Building a node

Nodes are essentially units of compute that encapsulate any event-driven logic you can define in python. Whether it's a transformation, an API call or a data transfer, as long as you can express it in python, it can be contained in a node.

Implementing a node

To illustrate how a node should be constructed, we will go through an example of a simple node that reads a number from an input dataset, increments it by 1, then writes it to an output dataset.

sum_node.py

from aineko.core.node import AbstractNode

class MySumNode(AbstractNode):

    def _pre_loop_hook(self, params=None):
        """Optional; used to initialize node state."""
        self.state = params.get("initial_state", 0)

    def _execute(self, params=None):
        """Required; function repeatedly executes."""
        msg = self.inputs["test_sequence"].next()
        self.log(
            f"Received input: {msg['message']}. Adding {params['increment']}..."
        )
        self.state = int(msg["message"]) + int(params["increment"])
        self.outputs["test_sum"].write(self.state)

`_pre_loop_hook`

You can optionally define a _pre_loop_hook method in your node class to initialize the state of your node with class variables. If the node_params key is defined in pipeline.yml, it will be passed in under the params argument.

sum_node.py

from aineko.core.node import AbstractNode

class MySumNode(AbstractNode):

    def _pre_loop_hook(self, params=None):
        """Optional; used to initialize node state."""
        self.state = params.get("initial_state", 0)

    def _execute(self, params=None):
        """Required; function repeatedly executes."""
        msg = self.inputs["test_sequence"].next()
        self.log(
            f"Received input: {msg['message']}. Adding {params['increment']}..."
        )
        self.state = int(msg["message"]) + int(params["increment"])
        self.outputs["test_sum"].write(self.state)

`_execute`

The _execute method is repeatedly executed as the pipeline runs. We recommend nodes to follow a design pattern of constantly polling for new data and taking action when new data is received.

sum_node.py

from aineko.core.node import AbstractNode

class MySumNode(AbstractNode):

    def _pre_loop_hook(self, params=None):
        """Optional; used to initialize node state."""
        self.state = params.get("initial_state", 0)

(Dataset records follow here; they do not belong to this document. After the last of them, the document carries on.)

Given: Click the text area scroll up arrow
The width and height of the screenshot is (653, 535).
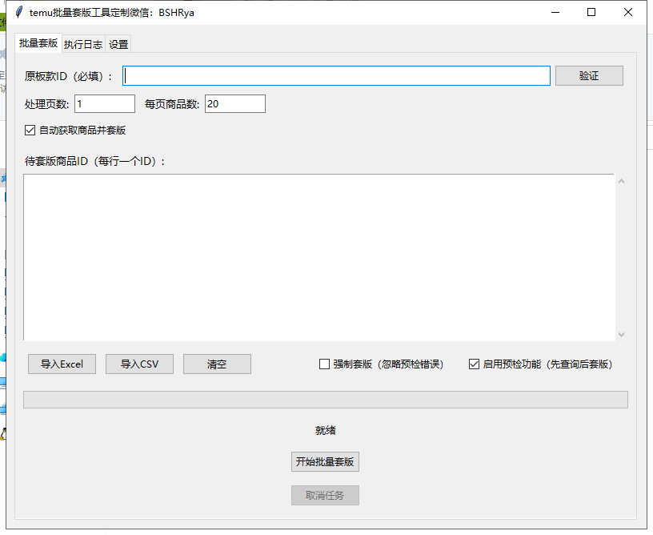Looking at the screenshot, I should click(621, 181).
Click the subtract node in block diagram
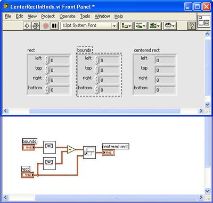This screenshot has width=213, height=203. pos(71,150)
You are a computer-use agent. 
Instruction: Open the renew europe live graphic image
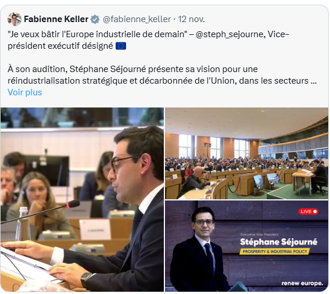click(246, 246)
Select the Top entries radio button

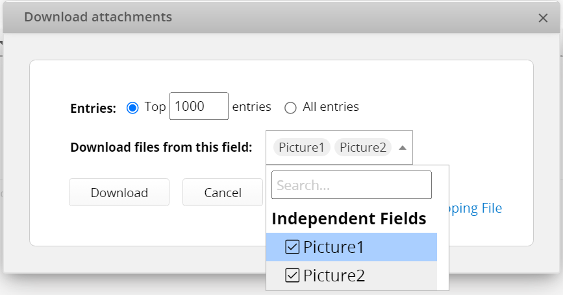(132, 108)
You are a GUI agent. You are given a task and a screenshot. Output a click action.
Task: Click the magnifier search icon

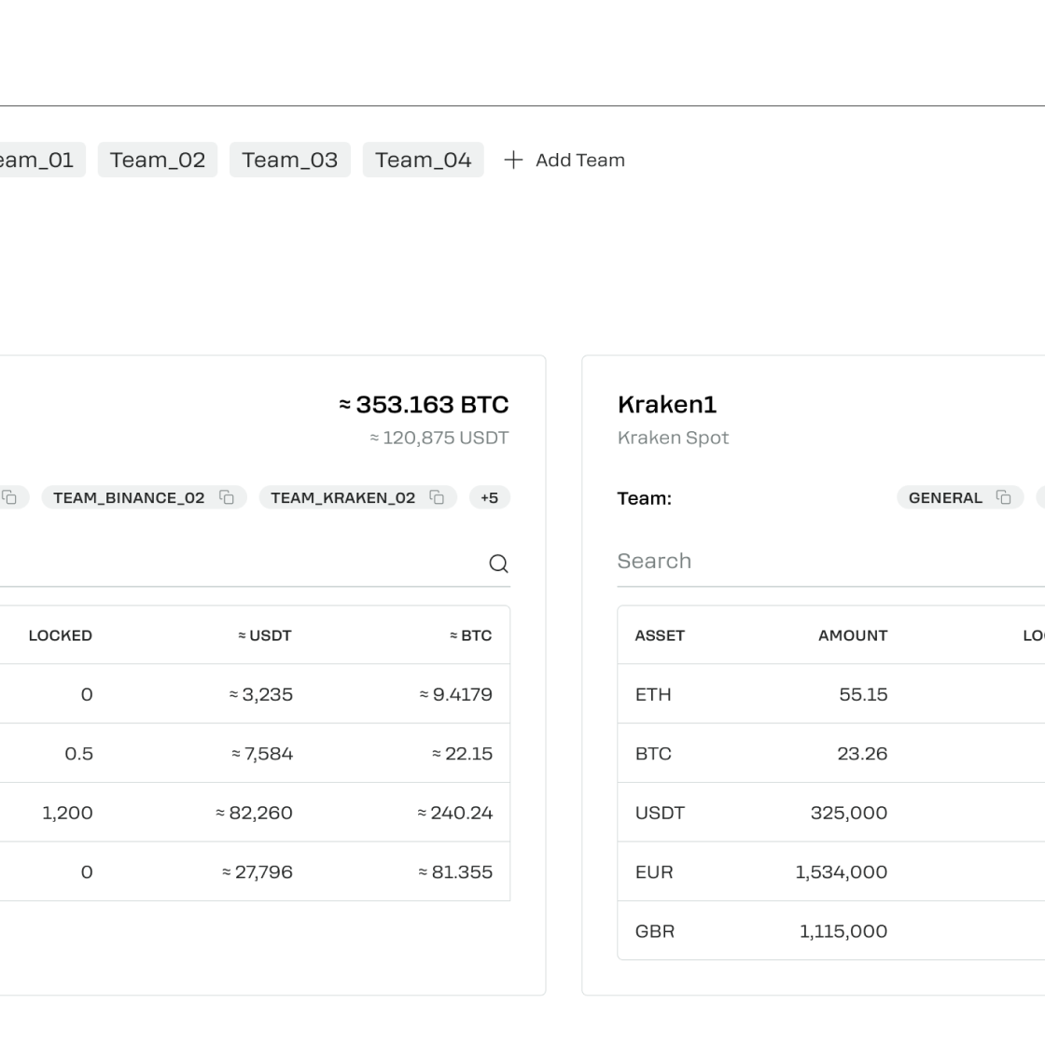(498, 564)
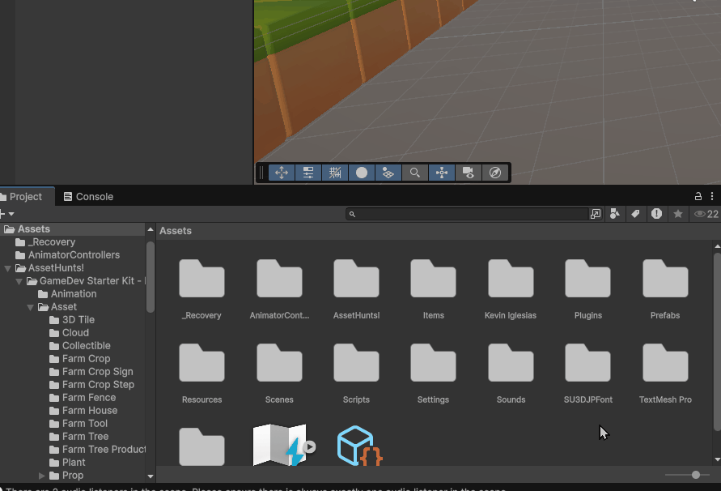This screenshot has width=721, height=491.
Task: Click the Project search input field
Action: pyautogui.click(x=469, y=214)
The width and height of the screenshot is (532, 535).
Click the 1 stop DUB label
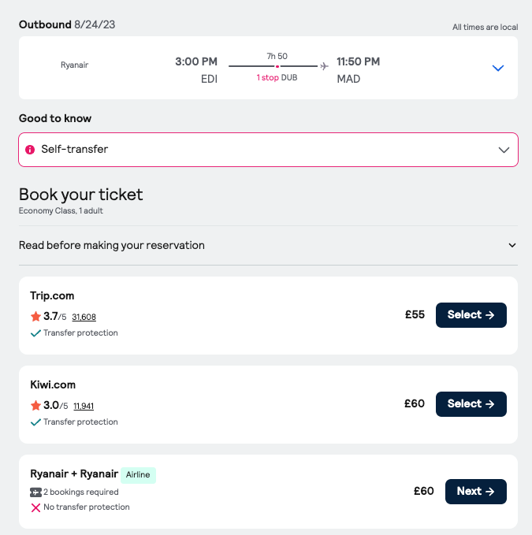pos(277,78)

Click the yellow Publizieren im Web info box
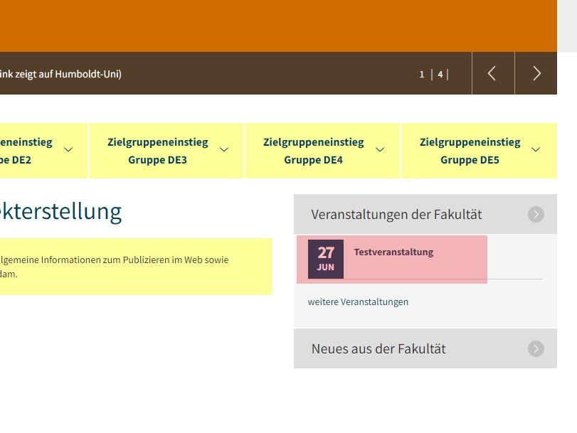(135, 267)
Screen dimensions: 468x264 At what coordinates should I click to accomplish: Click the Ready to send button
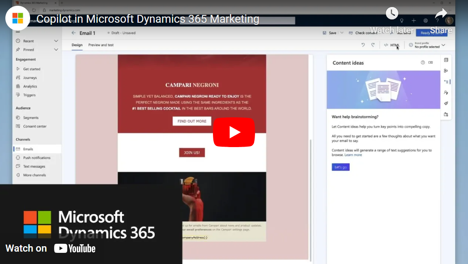(431, 32)
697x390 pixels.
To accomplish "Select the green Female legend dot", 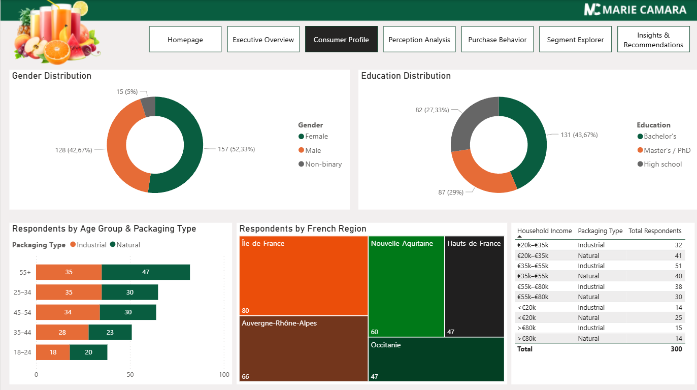I will [x=302, y=137].
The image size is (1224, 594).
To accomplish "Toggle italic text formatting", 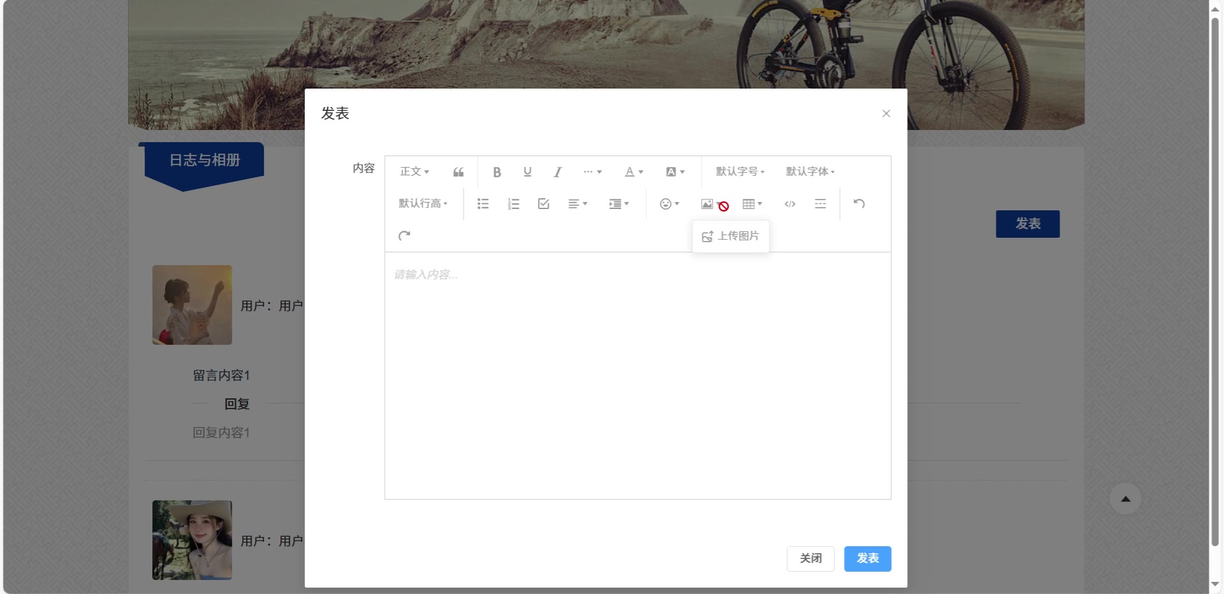I will pos(558,172).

    def _execute(self, params=None):
        """Required; function repeatedly executes."""
        msg = self.inputs["test_sequence"].next()
        self.log(
            f"Received input: {msg['message']}. Adding {params['increment']}..."
        )
        self.state = int(msg["message"]) + int(params["increment"])
        self.outputs["test_sum"].write(self.state)

A node will only terminate when the entire pipeline goes down or when the poison pill is activated.

Inputs & Outputs

Node classes inherit attributes named self.inputs and self.outputs that are each a dictionary, with keys being the dataset name and values being subclasses of AbstractDataset. These objects allow you to read/write data from/to a dataset.

This is an example of typical usage within a node:

sum_node.py

from aineko.core.node import AbstractNode

class MySumNode(AbstractNode):

    def _pre_loop_hook(self, params=None):
        """Optional; used to initialize node state."""
        self.state = params.get("initial_state", 0)

    def _execute(self, params=None):
        """Required; function repeatedly executes."""
        msg = self.inputs["test_sequence"].next()
        self.log(
            f"Received input: {msg['message']}. Adding {params['increment']}..."
        )
        self.state = int(msg["message"]) + int(params["increment"])
        self.outputs["test_sum"].write(self.state)

Inputs and Outputs must be included in the pipeline configuration

They must be defined in the inputs and outputs list respectively to be available to the node. If a dataset is not available in a Node's catalog, a KeyError will be raised.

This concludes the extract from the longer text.